[WORK REQUEST]
However many lines the data holds, transcribe them all exactly.

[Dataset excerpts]
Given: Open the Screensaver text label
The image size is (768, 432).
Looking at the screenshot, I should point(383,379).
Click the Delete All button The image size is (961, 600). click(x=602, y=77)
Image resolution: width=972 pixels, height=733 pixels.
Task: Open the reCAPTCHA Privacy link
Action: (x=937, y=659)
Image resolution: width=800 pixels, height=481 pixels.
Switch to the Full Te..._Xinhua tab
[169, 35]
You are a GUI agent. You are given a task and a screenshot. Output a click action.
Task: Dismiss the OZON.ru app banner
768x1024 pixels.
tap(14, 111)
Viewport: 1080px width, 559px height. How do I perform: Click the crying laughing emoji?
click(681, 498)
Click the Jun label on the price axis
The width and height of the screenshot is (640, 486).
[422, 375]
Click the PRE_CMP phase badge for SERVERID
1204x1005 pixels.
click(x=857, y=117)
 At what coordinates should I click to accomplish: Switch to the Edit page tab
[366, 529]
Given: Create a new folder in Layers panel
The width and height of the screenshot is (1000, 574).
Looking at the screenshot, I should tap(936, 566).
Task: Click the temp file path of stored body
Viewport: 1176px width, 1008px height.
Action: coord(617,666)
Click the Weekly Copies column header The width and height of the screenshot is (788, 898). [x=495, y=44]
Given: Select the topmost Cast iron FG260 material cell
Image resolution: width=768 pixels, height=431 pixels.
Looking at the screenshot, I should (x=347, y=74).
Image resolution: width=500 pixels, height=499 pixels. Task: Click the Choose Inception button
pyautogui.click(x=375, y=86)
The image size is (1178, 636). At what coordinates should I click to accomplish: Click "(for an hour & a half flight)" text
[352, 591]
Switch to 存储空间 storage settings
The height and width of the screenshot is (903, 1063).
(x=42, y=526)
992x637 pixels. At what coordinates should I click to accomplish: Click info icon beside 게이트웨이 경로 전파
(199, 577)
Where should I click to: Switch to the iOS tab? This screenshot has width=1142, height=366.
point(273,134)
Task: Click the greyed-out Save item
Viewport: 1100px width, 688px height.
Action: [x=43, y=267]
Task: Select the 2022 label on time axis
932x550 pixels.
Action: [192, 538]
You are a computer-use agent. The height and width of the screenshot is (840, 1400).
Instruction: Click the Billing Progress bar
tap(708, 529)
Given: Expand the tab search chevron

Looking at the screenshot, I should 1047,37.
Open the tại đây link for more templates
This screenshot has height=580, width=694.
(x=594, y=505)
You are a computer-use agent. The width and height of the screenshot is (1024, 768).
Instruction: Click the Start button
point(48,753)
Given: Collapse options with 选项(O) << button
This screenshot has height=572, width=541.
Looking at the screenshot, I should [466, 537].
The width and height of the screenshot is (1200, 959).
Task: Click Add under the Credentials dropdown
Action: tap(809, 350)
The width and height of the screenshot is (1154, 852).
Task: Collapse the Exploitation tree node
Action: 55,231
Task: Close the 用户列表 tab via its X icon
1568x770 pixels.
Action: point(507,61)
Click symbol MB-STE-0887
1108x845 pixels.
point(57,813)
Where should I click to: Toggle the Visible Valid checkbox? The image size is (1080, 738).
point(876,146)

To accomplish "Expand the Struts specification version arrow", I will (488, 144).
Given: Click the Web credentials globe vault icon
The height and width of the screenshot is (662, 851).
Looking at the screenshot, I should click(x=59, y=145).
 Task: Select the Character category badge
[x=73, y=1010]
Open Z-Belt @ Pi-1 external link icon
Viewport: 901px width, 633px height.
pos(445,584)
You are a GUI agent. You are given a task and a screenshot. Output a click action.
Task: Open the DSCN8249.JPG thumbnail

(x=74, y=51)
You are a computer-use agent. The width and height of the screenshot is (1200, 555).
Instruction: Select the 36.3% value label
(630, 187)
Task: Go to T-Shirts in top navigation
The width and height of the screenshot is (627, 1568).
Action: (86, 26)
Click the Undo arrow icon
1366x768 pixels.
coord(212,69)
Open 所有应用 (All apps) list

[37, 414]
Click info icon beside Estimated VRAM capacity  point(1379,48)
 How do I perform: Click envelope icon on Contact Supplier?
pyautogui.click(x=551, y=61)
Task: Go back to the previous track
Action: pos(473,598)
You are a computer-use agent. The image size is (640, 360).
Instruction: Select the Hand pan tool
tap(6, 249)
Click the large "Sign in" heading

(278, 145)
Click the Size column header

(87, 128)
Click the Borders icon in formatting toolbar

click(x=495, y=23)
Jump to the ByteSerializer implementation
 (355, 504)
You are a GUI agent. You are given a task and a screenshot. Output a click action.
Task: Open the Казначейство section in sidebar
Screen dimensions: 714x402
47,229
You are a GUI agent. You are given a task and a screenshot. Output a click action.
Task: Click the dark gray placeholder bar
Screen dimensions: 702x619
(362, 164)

[RESULT FOR THIS EXERCISE]
Given: Open the Screensaver text label
The image size is (768, 432).
Looking at the screenshot, I should point(383,379).
Click the Delete All button The image size is (961, 600). click(x=602, y=77)
Image resolution: width=972 pixels, height=733 pixels.
Task: Open the reCAPTCHA Privacy link
Action: (x=937, y=659)
Image resolution: width=800 pixels, height=481 pixels.
Switch to the Full Te..._Xinhua tab
[169, 35]
You are a GUI agent. You are given a task and a screenshot. Output a click action.
Task: Dismiss the OZON.ru app banner
768x1024 pixels.
tap(14, 111)
Viewport: 1080px width, 559px height. How do I perform: Click the crying laughing emoji?
click(681, 498)
Click the Jun label on the price axis
The width and height of the screenshot is (640, 486).
[422, 375]
Click the PRE_CMP phase badge for SERVERID
1204x1005 pixels.
click(x=857, y=117)
 At what coordinates should I click to accomplish: Switch to the Edit page tab
[366, 529]
Given: Create a new folder in Layers panel
The width and height of the screenshot is (1000, 574).
Looking at the screenshot, I should tap(936, 566).
Task: Click the temp file path of stored body
Viewport: 1176px width, 1008px height.
Action: coord(617,666)
Click the Weekly Copies column header The width and height of the screenshot is (788, 898). [x=495, y=44]
Given: Select the topmost Cast iron FG260 material cell
Image resolution: width=768 pixels, height=431 pixels.
Looking at the screenshot, I should (x=347, y=74).
Image resolution: width=500 pixels, height=499 pixels. Task: Click the Choose Inception button
pyautogui.click(x=375, y=86)
The image size is (1178, 636). At what coordinates should I click to accomplish: Click "(for an hour & a half flight)" text
[352, 591]
Switch to 存储空间 storage settings
The height and width of the screenshot is (903, 1063).
(x=42, y=526)
992x637 pixels. At what coordinates should I click to accomplish: Click info icon beside 게이트웨이 경로 전파
(199, 577)
Where should I click to: Switch to the iOS tab? This screenshot has width=1142, height=366.
point(273,134)
Task: Click the greyed-out Save item
Viewport: 1100px width, 688px height.
Action: [x=43, y=267]
Task: Select the 2022 label on time axis
932x550 pixels.
Action: [192, 538]
You are a computer-use agent. The height and width of the screenshot is (840, 1400).
Instruction: Click the Billing Progress bar
tap(708, 529)
Given: Expand the tab search chevron

Looking at the screenshot, I should 1047,37.
Open the tại đây link for more templates
This screenshot has height=580, width=694.
(x=594, y=505)
You are a computer-use agent. The width and height of the screenshot is (1024, 768).
Instruction: Click the Start button
point(48,753)
Given: Collapse options with 选项(O) << button
This screenshot has height=572, width=541.
Looking at the screenshot, I should [466, 537].
The width and height of the screenshot is (1200, 959).
Task: Click Add under the Credentials dropdown
Action: tap(809, 350)
The width and height of the screenshot is (1154, 852).
Task: Collapse the Exploitation tree node
Action: 55,231
Task: Close the 用户列表 tab via its X icon
1568x770 pixels.
Action: point(507,61)
Click symbol MB-STE-0887
1108x845 pixels.
point(57,813)
Where should I click to: Toggle the Visible Valid checkbox? The image size is (1080, 738).
point(876,146)

To accomplish "Expand the Struts specification version arrow", I will (488, 144).
Given: Click the Web credentials globe vault icon
The height and width of the screenshot is (662, 851).
Looking at the screenshot, I should click(x=59, y=145).
 Task: Select the Character category badge
[x=73, y=1010]
Open Z-Belt @ Pi-1 external link icon
Viewport: 901px width, 633px height.
pos(445,584)
You are a GUI agent. You are given a task and a screenshot. Output a click action.
Task: Open the DSCN8249.JPG thumbnail

(x=74, y=51)
You are a computer-use agent. The width and height of the screenshot is (1200, 555).
Instruction: Select the 36.3% value label
(630, 187)
Task: Go to T-Shirts in top navigation
The width and height of the screenshot is (627, 1568).
Action: (86, 26)
Click the Undo arrow icon
1366x768 pixels.
coord(212,69)
Open 所有应用 (All apps) list

[37, 414]
Click info icon beside Estimated VRAM capacity  point(1379,48)
 How do I perform: Click envelope icon on Contact Supplier?
pyautogui.click(x=551, y=61)
Task: Go back to the previous track
Action: pos(473,598)
You are a computer-use agent. The image size is (640, 360).
Instruction: Select the Hand pan tool
tap(6, 249)
Click the large "Sign in" heading

(278, 145)
Click the Size column header

(87, 128)
Click the Borders icon in formatting toolbar

click(x=495, y=23)
Jump to the ByteSerializer implementation
 (355, 504)
You are a GUI agent. You are given a task and a screenshot. Output a click action.
Task: Open the Казначейство section in sidebar
Screen dimensions: 714x402
47,229
You are a GUI agent. You are given a task and a screenshot. Output a click action.
Task: Click the dark gray placeholder bar
Screen dimensions: 702x619
(362, 164)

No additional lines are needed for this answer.